• Text shown

Formation of SUMO3-conjugated chains of MAVS induced by poly(dA:dT), a ligand of RIG-I, enhances the aggregation of MAVS that drives the secretion of interferon-β in human keratinocytes

https://doi.org/10.1016/j.bbrc.2019.11.189Get rights and content

Highlights

  • Poly(dA:dT)-induced secretion of IFN-β is dependent on RIG-I and MAVS in human keratinocytes.

  • Inhibition of SUMOylation by Ginkgolic acid and Ubc9 siRNA inhibits poly(dA:dT)-induced secretion of IFN-β in human keratinocytes.

  • Poly(dA:dT) induces the formation of SUMO3-conjugated chains of MAVS in human keratinocytes.

  • The conjugation of SUMO3 to MAVS induced by poly(dA:dT) enhances the aggregation of MAVS that drives the secretion of IFN-β in human keratinocytes.

Abstract

The retinoic-acid inducible gene (RIG)-I is a cytoplasmic pattern recognition receptor that senses single-stranded (ss) or double-stranded (ds) RNA. RIG-I also senses AT-rich dsDNA, poly(dA:dT), through the action of an RNA polymerase III-transcribed RNA intermediate. Upon the binding of an RNA ligand, RIG-I binds to the mitochondrial antiviral-signaling protein (MAVS) and induces the formation of filamentous aggregates of MAVS, leading to the formation of a signaling complex that drives Type I interferon (IFN) responses. In the current study, we investigated the issue of whether the SUMOylation of MAVS induced by poly(dA:dT) affects the aggregation of MAVS in the RIG-I/MAVS pathway in human keratinocytes. Our results show that the poly(dA:dT)-induced secretion of IFN-β was dependent on RIG-I and MAVS. The inhibition of SUMOylation by Ginkgolic acid or Ubc9 siRNA was found to inhibit the poly(dA:dT)-induced secretion of IFN-β, suggesting that the SUMOylation is required for the poly(dA:dT)-activated RIG-I/MAVS pathway, which drives the secretion of IFN-β. In addition, treatment with poly(dA:dT) enhanced the formation of polymeric chains of small-ubiquitin like modifiers (SUMO)3, but not SUMO1 and SUMO2, on MAVS. Our results also show that the conjugation of SUMO3 to MAVS induced by poly (dA:dT) enhanced the aggregation of MAVS. These collective results show that the formation of SUMO3-conjugated chains of MAVS induced by poly (dA:dT), a ligand of RIG-I, enhances the aggregation of MAVS which, in turn, drives the secretion of IFN-β in human keratinocytes.

• Data provided
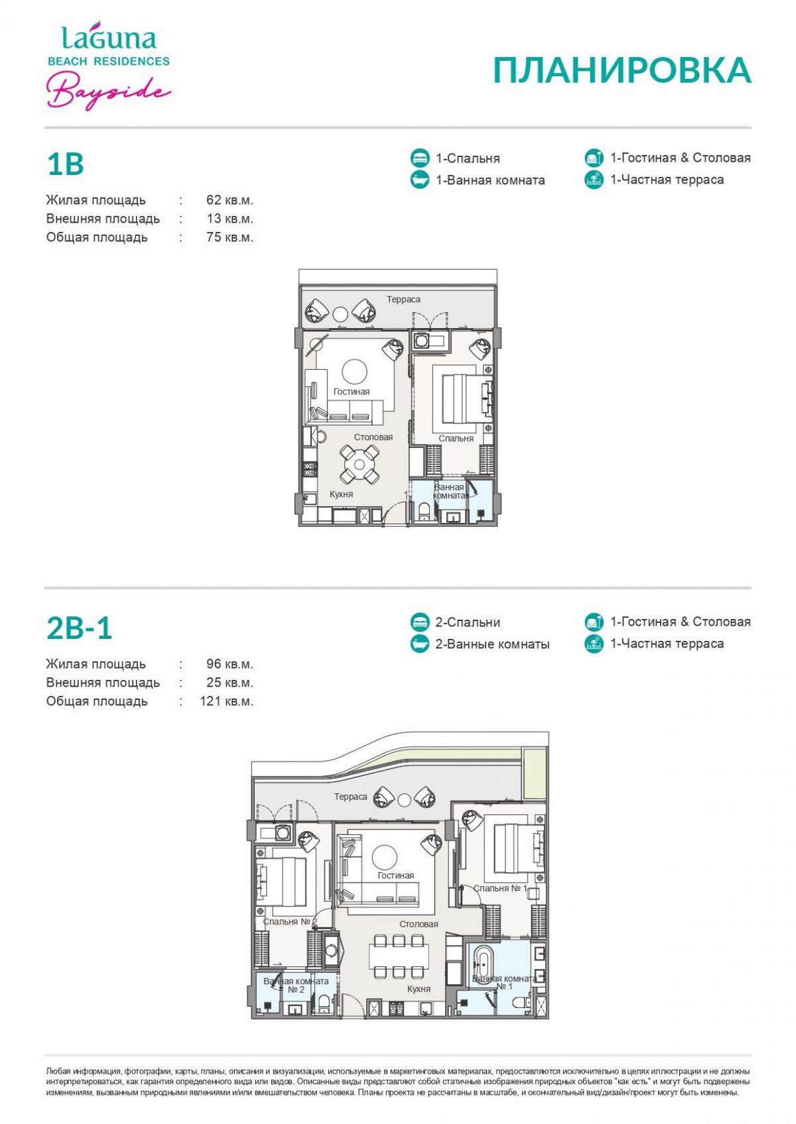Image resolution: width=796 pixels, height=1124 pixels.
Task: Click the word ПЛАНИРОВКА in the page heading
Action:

• Exercise requirements
In the text on SUMO3 and MAVS aggregation above, set down word for word the stretch from "https://doi.org/10.1016/j.bbrc.2019.11.189Get rights and" through "that drives the secretion of IFN-β in human keratinocytes.".

• Answer space
https://doi.org/10.1016/j.bbrc.2019.11.189Get rights and content

Highlights

  • Poly(dA:dT)-induced secretion of IFN-β is dependent on RIG-I and MAVS in human keratinocytes.

  • Inhibition of SUMOylation by Ginkgolic acid and Ubc9 siRNA inhibits poly(dA:dT)-induced secretion of IFN-β in human keratinocytes.

  • Poly(dA:dT) induces the formation of SUMO3-conjugated chains of MAVS in human keratinocytes.

  • The conjugation of SUMO3 to MAVS induced by poly(dA:dT) enhances the aggregation of MAVS that drives the secretion of IFN-β in human keratinocytes.